Kementerian BUMN sedang berusaha menjadikan Belawan sebagai pelabuhan ekspor yang melayani direct call (pelayaran langsung). Direct call kapal peti kemas dari Indonesia ke Los Angeles, hanya perlu 23 hari. Sebaliknya, dengan transhipment, rute yang sama perlu waktu 31 hari, plus tambahan ongkos 20 hingga 30 persen lebih mahal. Menurut Erick, pengembangan Pelabuhan Belawan bisa dimulai dengan mendatangkan kapal-kapal kontainer berukuran besar. Ini dapat dilakukan seiring dengan meningkatkan kapasitas dan peralatan bongkar muat agar memadai untuk pengangkutan direct call. Selain itu, volume muatan peti kemas juga harus dinaikkan. Caranya, dengan menjadikan Belawan sebagai gateway bagi pelabuhan-pelabuhan kecil di sekitarnya.

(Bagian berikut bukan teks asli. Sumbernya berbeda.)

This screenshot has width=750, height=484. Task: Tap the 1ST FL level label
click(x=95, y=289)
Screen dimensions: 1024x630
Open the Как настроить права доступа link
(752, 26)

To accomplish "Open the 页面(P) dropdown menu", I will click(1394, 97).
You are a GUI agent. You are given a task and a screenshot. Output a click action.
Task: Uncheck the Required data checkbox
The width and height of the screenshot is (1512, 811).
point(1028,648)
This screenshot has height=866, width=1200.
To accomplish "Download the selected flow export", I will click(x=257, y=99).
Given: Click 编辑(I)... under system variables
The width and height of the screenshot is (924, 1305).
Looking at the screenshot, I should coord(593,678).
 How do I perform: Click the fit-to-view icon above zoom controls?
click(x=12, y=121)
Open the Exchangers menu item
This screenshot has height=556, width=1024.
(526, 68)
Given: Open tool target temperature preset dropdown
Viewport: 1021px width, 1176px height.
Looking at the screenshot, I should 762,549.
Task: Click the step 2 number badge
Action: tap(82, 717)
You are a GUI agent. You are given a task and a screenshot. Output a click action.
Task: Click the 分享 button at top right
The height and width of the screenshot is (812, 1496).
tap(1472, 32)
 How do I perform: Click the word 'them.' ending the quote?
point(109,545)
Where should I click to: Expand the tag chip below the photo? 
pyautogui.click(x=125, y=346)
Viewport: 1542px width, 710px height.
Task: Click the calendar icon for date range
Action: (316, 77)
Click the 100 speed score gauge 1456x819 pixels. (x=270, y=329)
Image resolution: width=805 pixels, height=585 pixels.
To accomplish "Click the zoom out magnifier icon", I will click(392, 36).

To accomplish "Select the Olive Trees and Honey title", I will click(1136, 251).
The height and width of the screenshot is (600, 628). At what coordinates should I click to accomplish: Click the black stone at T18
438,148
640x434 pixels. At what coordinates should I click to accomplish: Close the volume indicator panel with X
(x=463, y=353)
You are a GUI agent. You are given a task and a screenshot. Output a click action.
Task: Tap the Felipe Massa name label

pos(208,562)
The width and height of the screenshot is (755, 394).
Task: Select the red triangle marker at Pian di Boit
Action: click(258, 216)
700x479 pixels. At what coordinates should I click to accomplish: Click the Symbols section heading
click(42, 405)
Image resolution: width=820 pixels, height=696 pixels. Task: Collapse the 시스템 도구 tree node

Data Badan Pusat Statistik (BPS) mencatat ekspor dari Sumatera Utara sejauh ini tersebar ke lebih dari 30 negara. Berdasarkan tonase, pada 2021, ekspor dari daerah ini paling banyak ditujukan ke Cina (16 persen), India (6,7 persen), Jepang (6,2 persen), dan Amerika Serikat (4 persen). Porsi Malaysia dan Singapura sebagai negara tujuan akhir ekspor dari Sumatera Utara sangatlah kecil, yakni kurang dari 2 persen. Menurut Erick, ekspor barang yang transit ke negara lain, sangat merugikan perekonomian dalam negeri membuat ekspor Indonesia kurang kompetitif karena harus menanggung biaya logistik yang mahal serta makan waktu. Selain itu transhipment ini membuat Indonesia kehilangan lebih banyak devisa. Data Bank Indonesia mencatat, dari US$6,286 miliar defisit neraca jasa transportasi Indonesia pada 2021, sebesar US$6,232 miliar atau 99 persen disumbangkan oleh defisit pada biaya pengangkutan barang (sea freight).